Assessment of Safety and Feasibility of Focused Ultrasound Next Generational Dome Helmet Mediated Blood-Brain Barrier Disruption for the Treatment of High-Grade Glioma in Patients Undergoing Standard Chemotherapy
The goal of this clinical trial is to evaluate the safety and feasibility of focused ultrasound (FUS)-mediated blood-brain barrier (BBB) disruption using the Next Generation Dome Helmet (NGDH) in adults with glioblastoma (GBM) undergoing the maintenance phase of the standard Stupp protocol. Participants will: * Undergo repeated FUS BBB disruption treatments during the maintenance phase of temozolomide (TMZ) chemotherapy. * Receive intravenous ultrasound contrast (DEFINITY®) prior to each FUS session to facilitate targeted BBB disruption. * Undergo serial MRI scans and clinical assessments to evaluate safety and the extent of BBB opening. * Provide blood samples (and tumor tissue if available) for biomarker analysis related to BBB permeability, tumor presence, and treatment response. * Be followed for progression-free survival (PFS) and overall survival (OS) during routine neuro-oncology visits until end of life.

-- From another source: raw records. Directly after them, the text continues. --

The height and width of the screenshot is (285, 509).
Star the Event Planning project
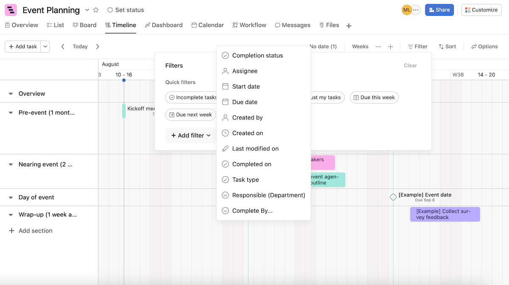tap(97, 10)
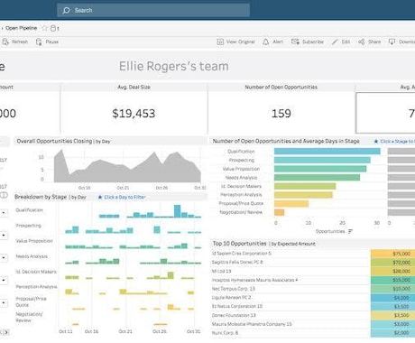Select the $75,000 colored opportunity cell
This screenshot has width=415, height=343.
[x=392, y=254]
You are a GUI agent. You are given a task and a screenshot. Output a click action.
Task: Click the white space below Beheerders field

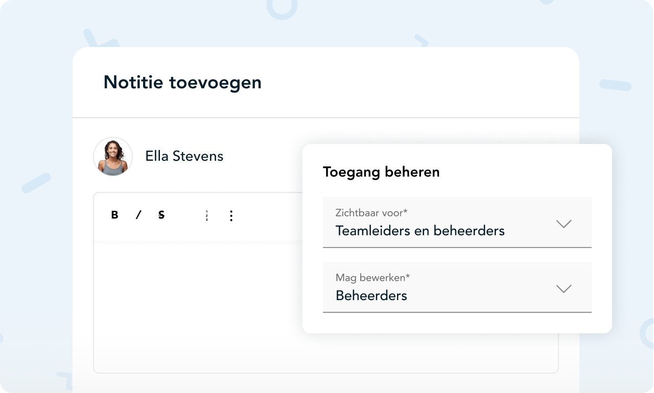tap(457, 323)
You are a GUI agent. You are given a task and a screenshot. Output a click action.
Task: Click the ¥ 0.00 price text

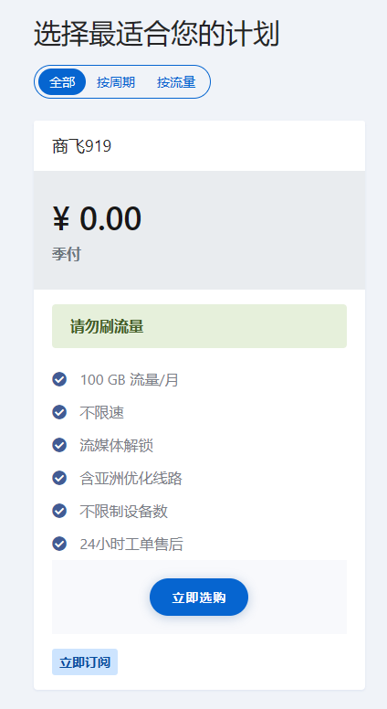(97, 219)
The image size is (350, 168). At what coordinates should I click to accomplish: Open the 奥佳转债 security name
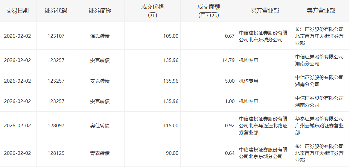pos(100,125)
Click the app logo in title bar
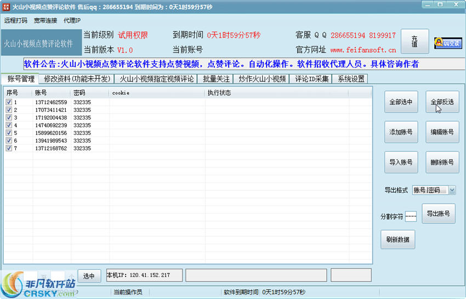Screen dimensions: 466x299 (x=5, y=7)
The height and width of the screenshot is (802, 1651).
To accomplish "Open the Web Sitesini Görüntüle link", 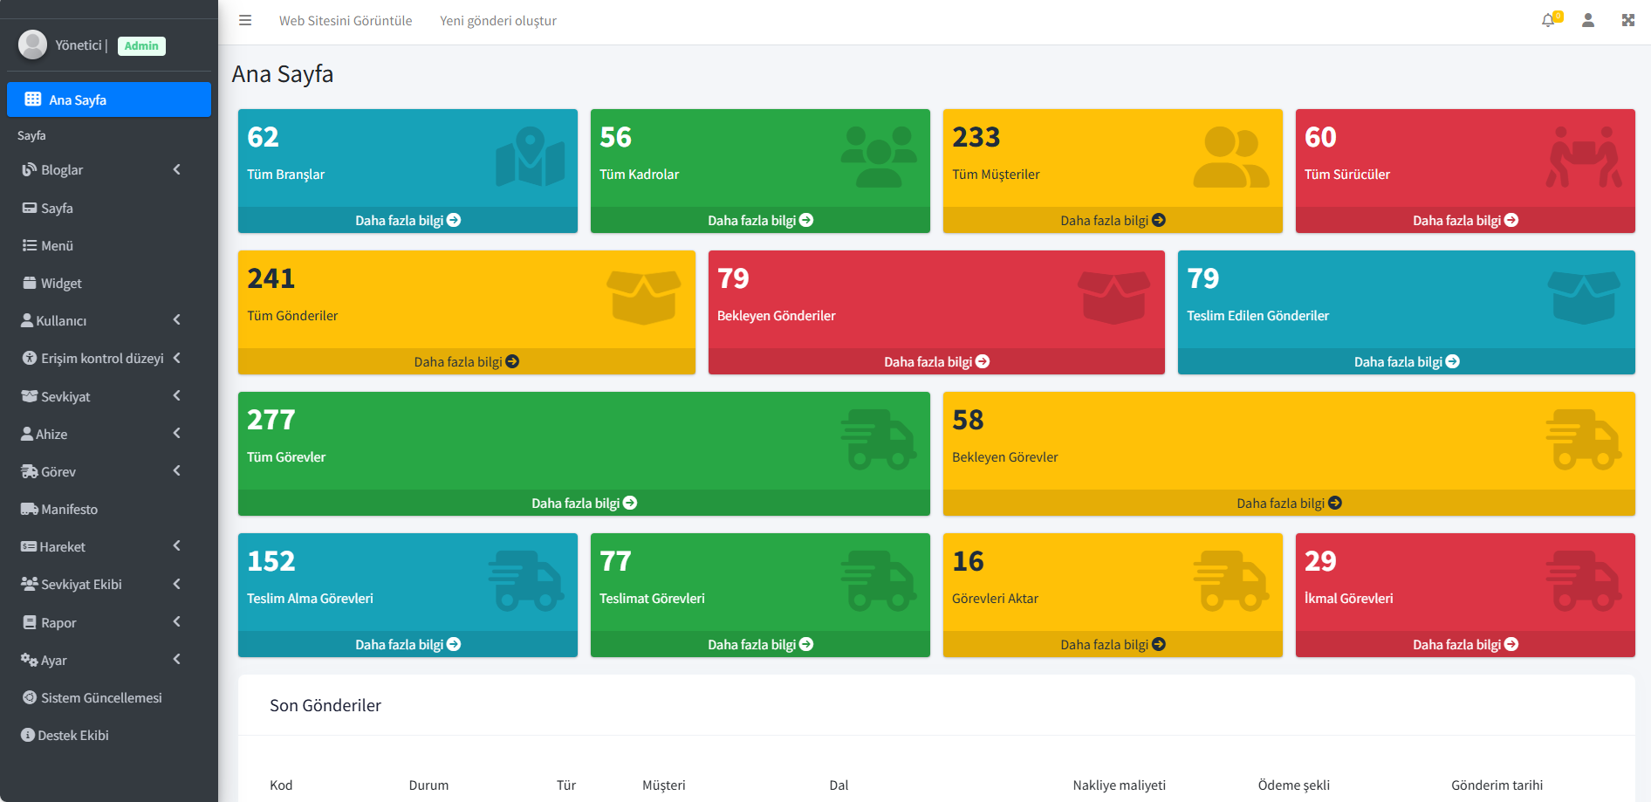I will click(x=346, y=21).
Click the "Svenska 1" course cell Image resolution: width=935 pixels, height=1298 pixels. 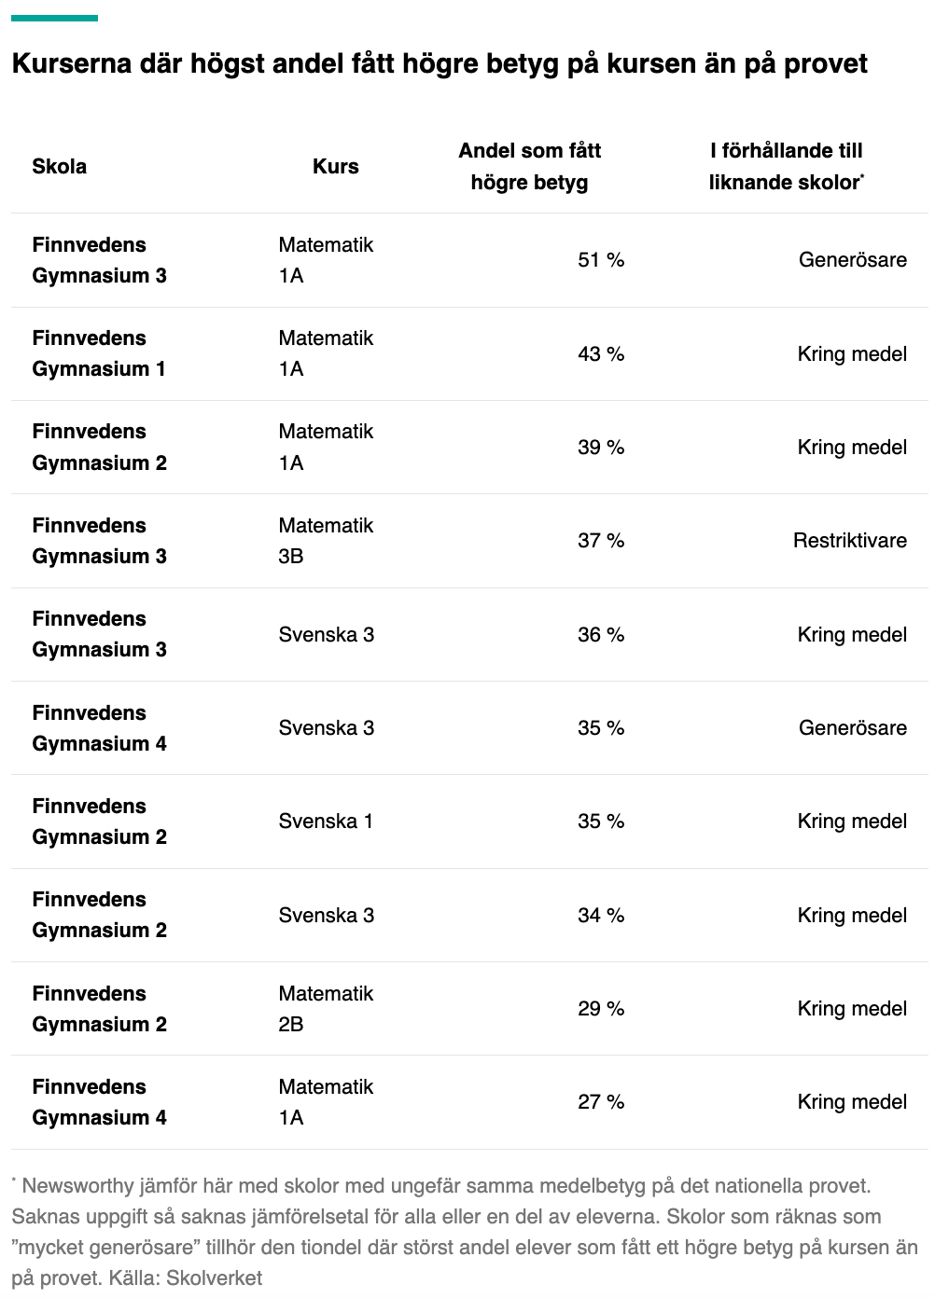(x=326, y=822)
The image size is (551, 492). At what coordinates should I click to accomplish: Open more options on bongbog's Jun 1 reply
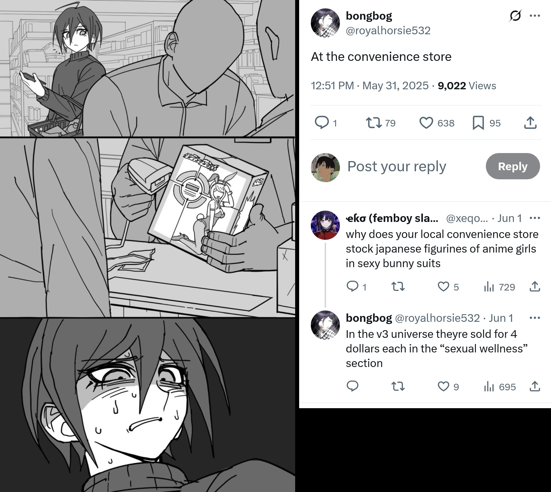[535, 318]
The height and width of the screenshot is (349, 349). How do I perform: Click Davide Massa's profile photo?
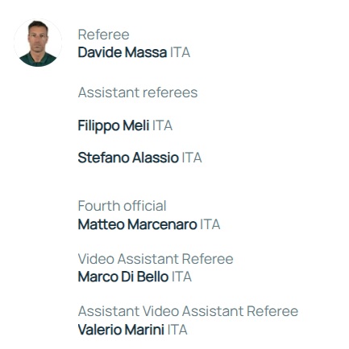tap(38, 43)
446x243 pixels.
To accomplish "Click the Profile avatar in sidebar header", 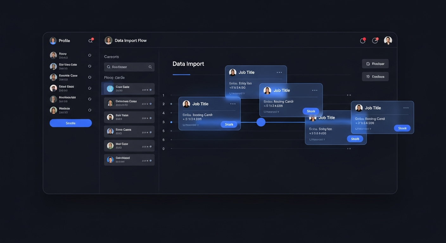I will tap(53, 41).
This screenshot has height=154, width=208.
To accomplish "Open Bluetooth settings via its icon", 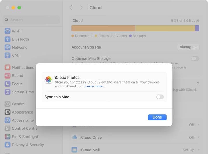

• Age between 18 and 85 years, inclusive.
• Able and willing to provide written informed consent.
• Diagnosis of Glioblastoma by histology or molecular markers based on WHO 2021 classification.
• Previously undergone a maximal safe surgical resection and completed concurrent, standard-of-care RT and TMZ without any complications and deemed eligible for the maintenance phase of TMZ treatment.
• Tumor or tumor resection cavity is clearly defined on screening MRI scans.
• Karnofsky Performance Score rating 70-100.
• American Society of Anesthesiologists (ASA) physical status score of 1-3.
• Life expectancy of at least 3 months and able to attend all study visits.